MAGS: Mag 7 ETF Lags as Market Hits New Record Highs
- 4 of the Mag 7 members are below their highs.
- The mixed performance of the group has weighed on the MAGS ETF.
The stock market is back at all-time highs, but the Magnificent Seven stocks aren’t leading the charge—at least not collectively.
The Roundhill Magnificent Seven ETF (MAGS), which holds equal weights in Apple Inc. (AAPL), Microsoft Corp. (MSFT), Nvidia Corp. (NVDA), Alphabet Inc. (GOOGL), Amazon.com Inc. (AMZN), Meta Platforms Inc. (META) and Tesla Inc. (TSLA), is up only 2% year to date.
That’s a far cry from the performance of the Invesco QQQ Trust (QQQ), which is up 9%, and the Vanguard S&P 500 ETF (VOO), which has gained 7% over the same period.
MAGS Lags
MAGS remains more than 4% below its December 2024 record high, even as the broader indexes like the S&P 500 and Nasdaq-100 notch new all-time highs. That disconnect reflects both stock-specific issues and the ETF’s design.
While a few Magnificent Seven names—most notably Nvidia and Microsoft—have surged to new highs on the back of strong demand for AI-related products and services, others have lagged significantly.
Apple is nearly 20% off its peak amid concerns that it’s falling behind in AI and facing headwinds from U.S.-China trade tensions.
Tesla has tumbled almost 40% from its highs, with its core EV business under pressure and CEO Elon Musk’s increasingly political profile weighing on sentiment. A muted rollout of the company’s robotaxi service hasn’t helped.
Alphabet, meanwhile, is about 13% below its highs, as investors continue to debate whether AI chatbots pose a long-term threat to its search dominance.
Amazon, down about 8%, has benefited from AI-driven growth in its AWS division, but concerns linger about potential tariff impacts on its e-commerce business.
Meta is trading even with its highs from February. The company is widely viewed as an AI winner, using the technology to enhance engagement on its social media platforms while aggressively recruiting top AI talent from tech rivals like OpenAI, Alphabet and Apple.

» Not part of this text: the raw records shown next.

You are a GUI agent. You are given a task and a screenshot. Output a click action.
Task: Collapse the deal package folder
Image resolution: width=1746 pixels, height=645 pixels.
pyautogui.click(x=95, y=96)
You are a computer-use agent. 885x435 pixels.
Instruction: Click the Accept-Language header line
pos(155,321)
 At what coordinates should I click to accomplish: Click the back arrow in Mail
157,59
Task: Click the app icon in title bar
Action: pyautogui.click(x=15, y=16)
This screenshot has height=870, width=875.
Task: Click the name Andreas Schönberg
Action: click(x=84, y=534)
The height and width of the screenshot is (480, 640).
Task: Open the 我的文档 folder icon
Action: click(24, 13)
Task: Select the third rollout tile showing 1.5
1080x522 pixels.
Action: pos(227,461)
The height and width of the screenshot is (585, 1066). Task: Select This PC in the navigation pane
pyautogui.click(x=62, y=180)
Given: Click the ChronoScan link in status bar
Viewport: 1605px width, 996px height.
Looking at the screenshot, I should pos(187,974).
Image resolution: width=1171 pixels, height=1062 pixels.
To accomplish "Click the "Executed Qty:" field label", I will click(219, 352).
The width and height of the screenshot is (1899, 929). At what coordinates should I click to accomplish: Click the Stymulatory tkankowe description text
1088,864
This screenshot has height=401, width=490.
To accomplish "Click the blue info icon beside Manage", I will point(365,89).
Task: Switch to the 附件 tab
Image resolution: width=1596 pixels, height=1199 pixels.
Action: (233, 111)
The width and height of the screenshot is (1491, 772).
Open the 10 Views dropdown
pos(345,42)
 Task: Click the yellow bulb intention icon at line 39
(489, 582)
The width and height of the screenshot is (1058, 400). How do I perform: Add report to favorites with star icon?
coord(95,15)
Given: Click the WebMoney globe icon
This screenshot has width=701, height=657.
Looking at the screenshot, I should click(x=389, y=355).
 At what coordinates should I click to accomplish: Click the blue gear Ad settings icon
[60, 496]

Equal Weight Structure Impacting Performance
Still, the mixed performance of the group has weighed on the MAGS ETF. The fund’s equal-weight structure means it allocates the same to each stock regardless of size, a disadvantage in 2025, as the two largest names, Nvidia and Microsoft, outperform while smaller components like Tesla struggle.
Despite its tepid performance, MAGS has attracted $457 million of inflows this year, bringing its total assets to $2.3 billion.
Interestingly, the Defiance Large Cap Ex-Mag 7 ETF (XMAG), which holds the largest 500 U.S. stocks but excludes the Magnificent Seven, is up 8.5% year to date, outpacing both VOO and MAGS. That suggests, at least so far in 2025, that sidestepping the tech giants has been a winning strategy.
That may not hold over longer periods. But for now, the Magnificent Seven haven’t been quite so magnificent.